MUMBAI - A shortage of cash dollars and forward market intervention by the Reserve Bank of India which has pushed onshore 1-year forward premiums to their lowest levels in more than a decade could pressure the rupee to new lows, traders and analysts said.
The one-year annualised forward premium stood at 2.91% at 0830 GMT, compared to its close of 2.82% on Wednesday. It had touched a low of 2.80% in the previous session, its lowest level since Nov. 25, 2011.
"The situation is really bad. There is dollar scarcity which is getting compounded by RBI taking delivery of maturing forward contracts," the head of forex trading at a private bank said.
On Wednesday, the rupee touched a record low of 78.39 against the dollar despite a sharp fall in global crude oil prices, pushing forward premiums down. The rupee was trading at 78.34/35 on Thursday.
The smaller forward premia is likely to make carry trades less attractive for overseas investors and an unwinding of these carry trades would put further downward pressure on the spot rupee, pushing it towards 79-80 levels, traders warned.

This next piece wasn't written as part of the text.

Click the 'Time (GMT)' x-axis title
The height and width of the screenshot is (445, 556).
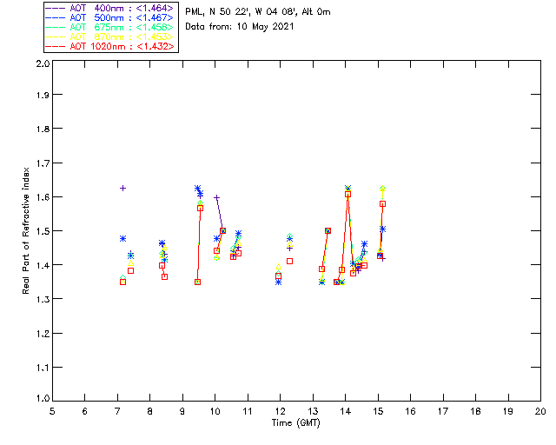point(296,423)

Premia could fall further and some form of sell/buy swap window may be needed if the situation remains as grim, the trader said.
"RBI is doing a lot of buy/sell swaps to prevent showing a fall in spot foreign exchange reserves I guess. This is amplifying the signal from the interest rate spread between India and the U.S.," said Vivek Kumar, economist at QuantEco Research.
The RBI until last year was buying forward dollars to prevent an infusion of rupee liquidity into the spot market when it intervened to curb excessive appreciation in the rupee.
"Persistent FPI outflows amid a wide trade deficit could also be creating a dollar shortage problem," Kumar said, referring to foreign portfolio investment.
India's foreign exchange reserves fell to $596.46 billion as of June 10 from $601.06 billion a week earlier.
"A bit of dollar funding stress is evident globally as well, as is seen in the LIBOR-OIS spread and widening cross-currency swaps. However, RBI forward intervention has made it more acute in India's case," IFA Global Research said in a note.
A shortage of cash dollars could become self-perpetuating like during the 2008 crisis if importers start hedging aggressively and could put spot rupee levels under pressure, Kumar said.
"RBI would need to reorient its intervention startegy towards drawdown of spot reserves alone and thereby meet the dollar demand," he added.